With one special election the Socialists have lost their super majority. Now, the talk of working
together, bi-partisanship, and getting things done have reappeared after a full year of closed doors and
completely ignoring the minority party. The Republicans have been shut out of everything for the past
year. Now people can see, if they want to, what really has been happening not just for this year but
for the past administration. This has been the longest lie and the most clever the Left has been telling.
A simple majority doesn't mean you get to pass what you want.
The Republicans, meanwhile, are busy trying to tamp down, stamp out, and co-opt the Tea Party
grass roots activism of people across the nation. People becoming involved in their government is
very much the same threat to their establishment as it is to the Socialists. Both mentalities are a form
of elitism and neither thinks all that much of you. What is the fear on both sides of the aisle is that the
man and woman on the street is going to awaken to their power and throw them all out.

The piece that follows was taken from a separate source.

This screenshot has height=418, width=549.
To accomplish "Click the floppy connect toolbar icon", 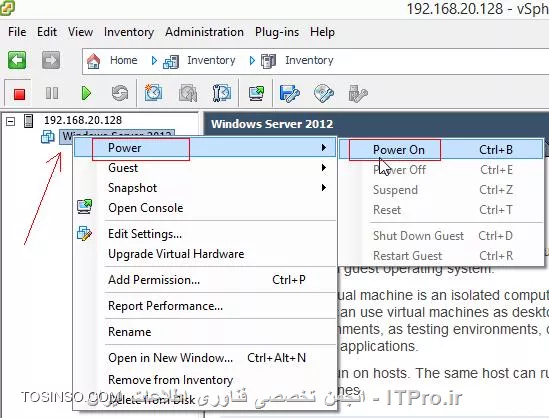I will click(290, 93).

Would that be so terrible? Imagine a day when a man, say Scott Brown, walks into a room and yells
out "I am Scott Brown!" and the people jump up and say "I am Sue Smith!" and "I am Juan
Velazquez!" and "I am John Galt!" Well, maybe not John Galt, but you get the idea. It would be time
for a representative government, a limited one, and one far more in line with what the Founding
Fathers envisioned. We get the government we elect in this nation. We can change it, modify it, and
do what we will with it. We have the power, not the establishment, not the parties, not the elite. The
Marxist mantra of "Hope and Change" that got the Left this far might have far more irony and a bit
more karma built into it than they ever imagined.